= Anesiates =

Ancient community of Transpadane Italy

The Anesiates were the inhabitants of an ancient village (vicus) in Transpadana (Cisalpine Gaul), in the area of the modern village of Nese, in northern Italy. They are attested in a fragmentary inscription, which records them together with the neighbouring Bromanenses of Brumano.

== Name ==
The name is known from the fragmentary inscription CIL V 5203, from Transpadana, in which the villagers (vicani) are recorded in the dative as Anesiatibus. The legible portion reads [...] qui uicanis Bro[man(ensibus) et?] Anesiatibus pratu[m ...]. Unlike the neighbouring Bromanensibus, which is an editorial restoration, the form Anesiatibus is preserved on the stone.

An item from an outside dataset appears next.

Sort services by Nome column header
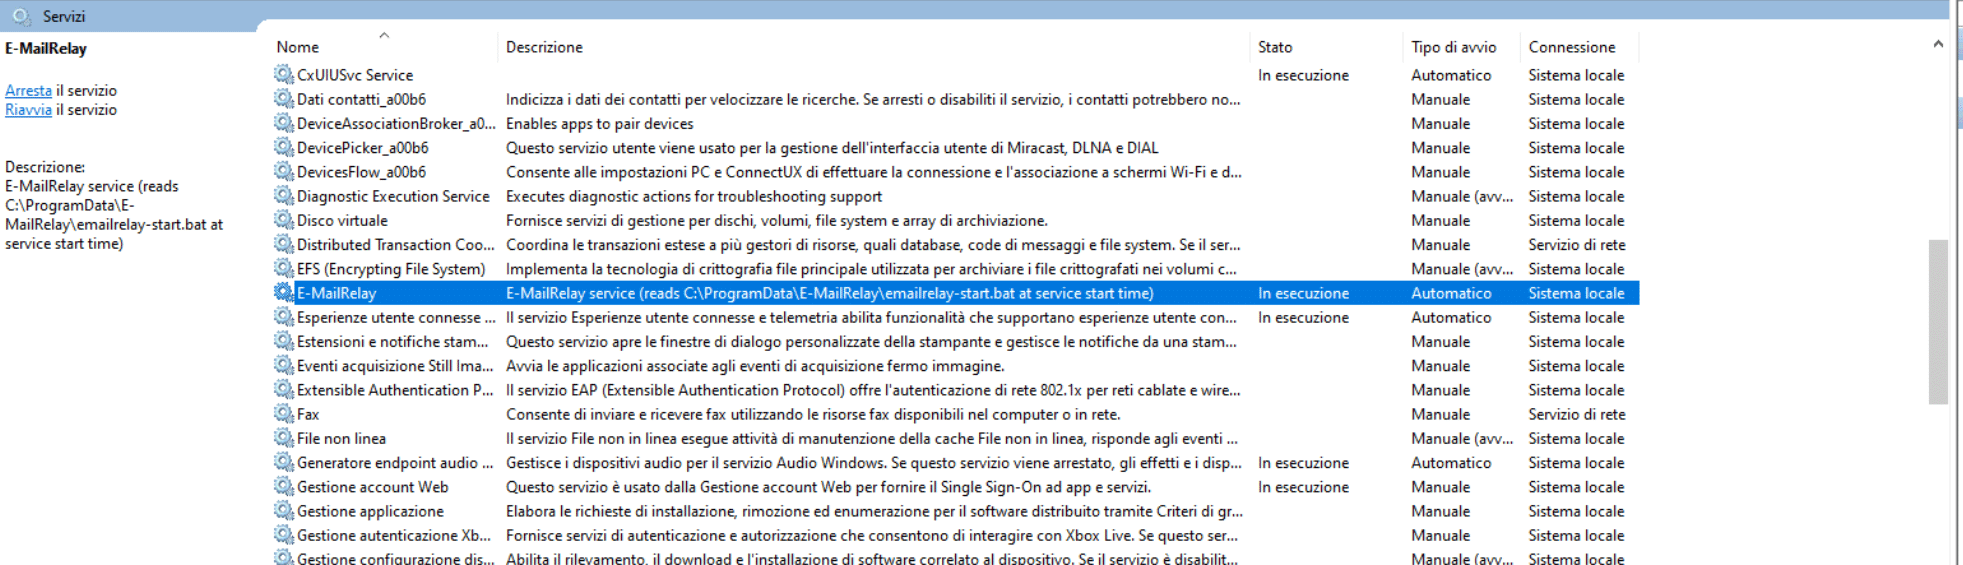1963x565 pixels. pyautogui.click(x=298, y=47)
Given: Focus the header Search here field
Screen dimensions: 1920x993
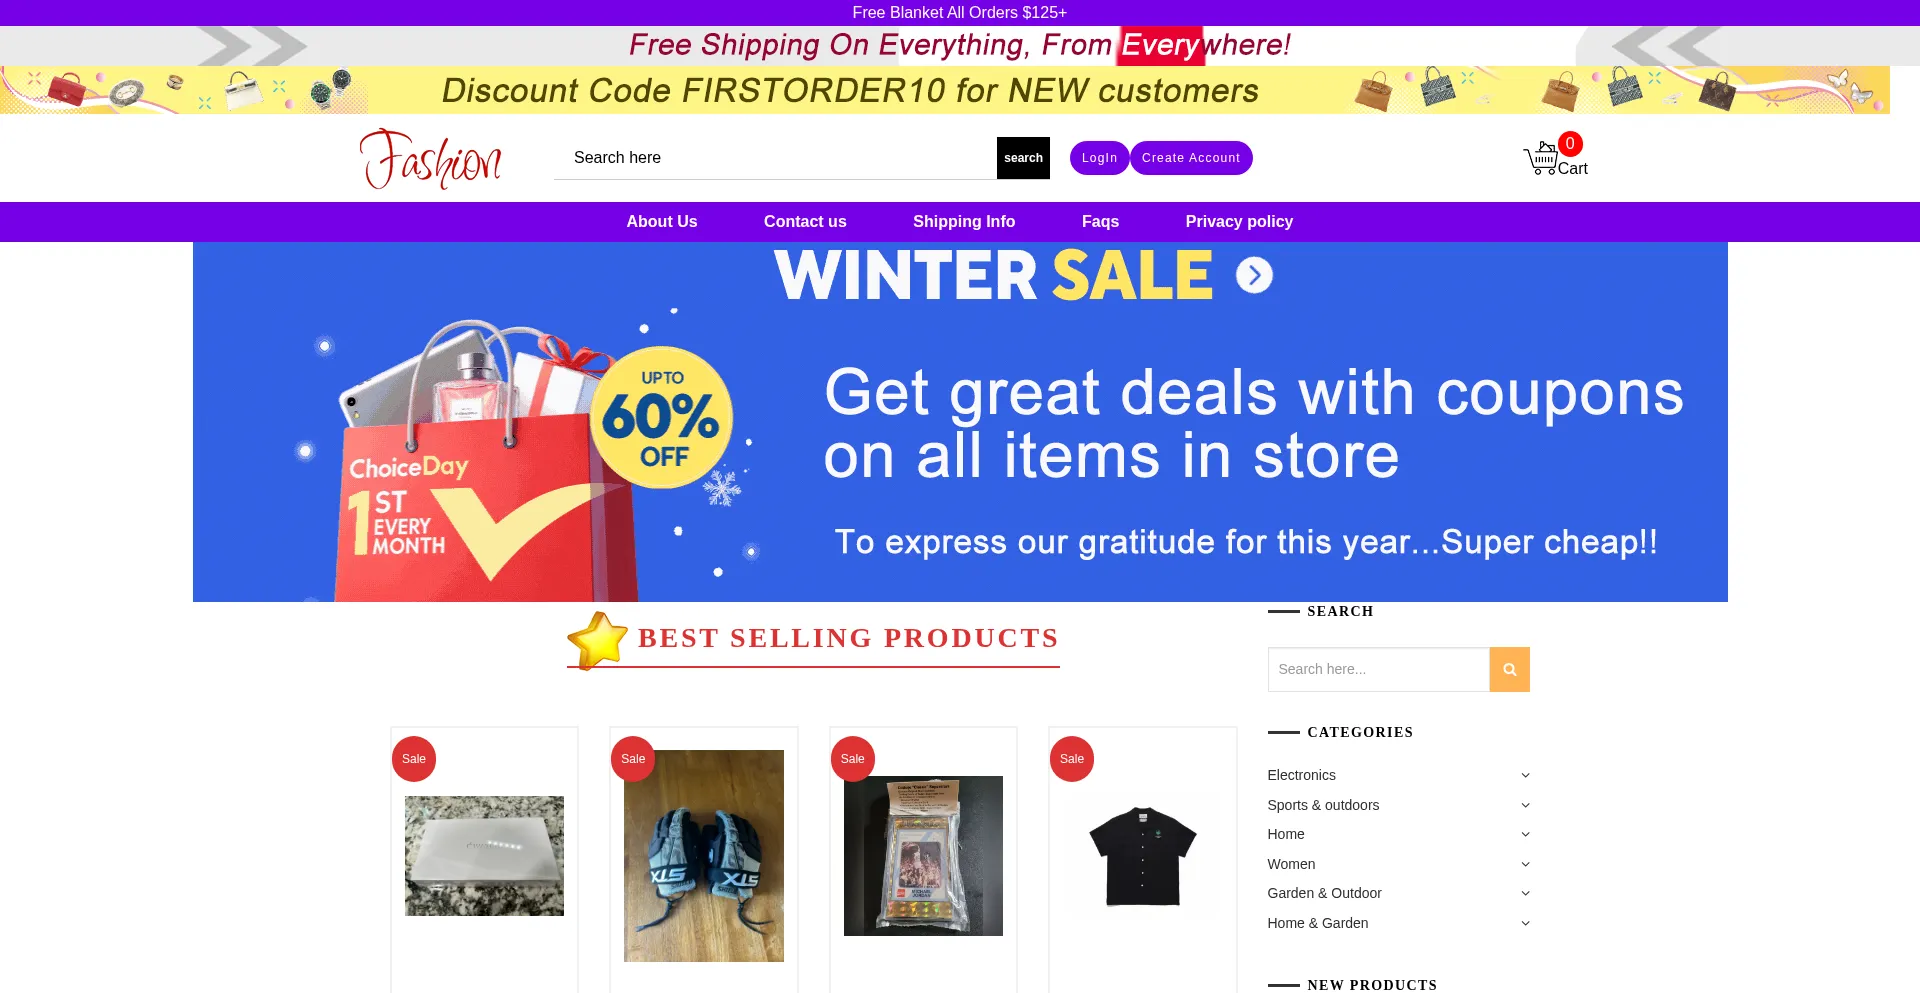Looking at the screenshot, I should click(x=775, y=158).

== Location and interpretation ==
The community is identified with the modern village of Nese, a hamlet in the comune of Alzano Lombardo in Val Seriana (Province of Bergamo). The inscription pairs it with the Bromanenses of neighbouring Brumano.

Gian Piero Bognetti interpreted the Anesiates and Bromanenses as instances of continuity between an ancient village community and the later rural commune (comune rurale), the Anesiates corresponding to the people of Nese and the Bromanenses to those of Brumano.